メリィディーアは、隣に座る世話係の女性を気にも留めず、トーマスへ向け、柔らかな笑みを向ける。
「トーマス様。ピュテルの町は、いかがでしたか?」
「有意義で、そして、とても楽しかったです」
子供らしい少々丸みを帯びた顔が、更に丸く変化した。
無邪気さを隠す様に笑う姿を見て、それが嘘ではないとメリィディーアは知る。
「きっと、成長したトーマス様を見て、シモン様もお喜びになられますよ」
「そうなら、いいなぁ。でも父様は厳しいから」
嬉しさと疑念。
その両方を隠そうとしないトーマスの表情は、不思議な形に歪んでいた。
メリィディーアは、レオニード王の次男であるシモンの姿を、王ともども息子に甘い姿を思い出しながら、トーマスの杞憂を内心で笑う。
「王都に帰ったら、いっぱい話してあげて下さい。シモン様にも、王にも」
「はい……でも、何から話せば良いでしょうか?」
「トーマス様が見聞きした事ならば、何であろうとも」
「なら、マルクさんの事を」
「はい。それも良いかと、ウフフ……」
閃いたとばかりに目を見開いたトーマスを見て、メリィディーアは優雅な笑みを口から零れさせる。
恐らく、レオニード王は大層喜ぶだろうなと、予想を重ねながら。
「メリィ姉様は、楽しかったですか?」
「わたくしは……」
逆に問われ、言葉に詰まるメリィディーア。
静かに目を閉じ、緑色の瞳を隠したメリィディーアは、思い出す。
メリィディーアとして過ごした前夜祭を、トーマスと町を観光した一日を、ノワールとして過ごした友との何気ない時間を、マルクと遊んだ時間を……。
目を開き、メリィディーアは心から、声を発した。
「楽しかったですよ……とても」
「良かった。僕も一人の紳士としてメリィ姉様をエスコートできたでしょうか?」
「はい。立派な紳士でしたよ」
頬を薄く赤らめ、目を逸らすトーマスを見たメリィディーアは、今朝の出来事を思い出していた。

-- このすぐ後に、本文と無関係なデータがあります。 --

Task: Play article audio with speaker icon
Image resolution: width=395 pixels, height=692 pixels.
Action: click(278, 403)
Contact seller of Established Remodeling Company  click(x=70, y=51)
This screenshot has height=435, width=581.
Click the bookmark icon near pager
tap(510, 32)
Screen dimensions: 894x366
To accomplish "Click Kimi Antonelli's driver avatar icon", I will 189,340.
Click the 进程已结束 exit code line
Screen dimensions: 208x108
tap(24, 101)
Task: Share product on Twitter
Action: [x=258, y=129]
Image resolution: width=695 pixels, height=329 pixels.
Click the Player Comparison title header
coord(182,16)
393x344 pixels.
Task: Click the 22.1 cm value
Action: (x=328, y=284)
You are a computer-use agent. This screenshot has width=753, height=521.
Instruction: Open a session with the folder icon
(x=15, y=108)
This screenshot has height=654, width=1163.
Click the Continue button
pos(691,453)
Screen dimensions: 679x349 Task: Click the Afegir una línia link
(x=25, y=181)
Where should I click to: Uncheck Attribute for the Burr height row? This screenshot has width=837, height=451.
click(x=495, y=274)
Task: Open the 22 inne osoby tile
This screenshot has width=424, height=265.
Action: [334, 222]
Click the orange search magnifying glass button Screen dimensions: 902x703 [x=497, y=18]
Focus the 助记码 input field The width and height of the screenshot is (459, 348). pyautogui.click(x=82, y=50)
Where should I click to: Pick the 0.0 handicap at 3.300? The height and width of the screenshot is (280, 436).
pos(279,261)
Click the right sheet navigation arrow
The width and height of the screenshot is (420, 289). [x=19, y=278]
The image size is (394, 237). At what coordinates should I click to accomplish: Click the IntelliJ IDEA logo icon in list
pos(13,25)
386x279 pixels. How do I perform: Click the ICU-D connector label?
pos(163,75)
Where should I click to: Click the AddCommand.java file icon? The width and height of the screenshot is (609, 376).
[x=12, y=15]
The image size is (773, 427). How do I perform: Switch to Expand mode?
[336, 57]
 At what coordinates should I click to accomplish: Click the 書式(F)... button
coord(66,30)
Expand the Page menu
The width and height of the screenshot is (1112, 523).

自分とアムで選んだ服を、態々着て、屋敷を訪れたマルク。
この身が、メリィディーアかノワールか分からずとも、ただ在りのままに語らうマルク。
そっと立ち去るトーマスの心遣いを無下にし、音もなく、素早く捕獲へと動く、大人げないマルク。
(マルクちゃんったら、本当に仕方が無いなぁ……あの話、本気で進めようかな)
照れ臭そうに頬を掻くトーマスを見つめながら、メリィディーアは考えていた。
どうすれば、以前、冗談半分で言ったマルクとの婚約話を、王に認めさせることが出来るだろうかと……。
同時に、メリィディーアの想像の中に、マルクの姿が浮かび上がっていた。
酷く困った顔をした、マルクの姿が。
メリィディーアは、咄嗟に右手を動かし、その透き通る様な手で口元を隠した。
愉快そうに歪む自分の唇を、隠すために。
王家を示す獅子、そして二本の杖を重ねたハイディルム家の紋章が描かれた馬車は、護衛騎士らの万全な警備に守られながら、ピュテルの町から去って行く。
馬の歩みに合わせ、ゆっくり、王都へと。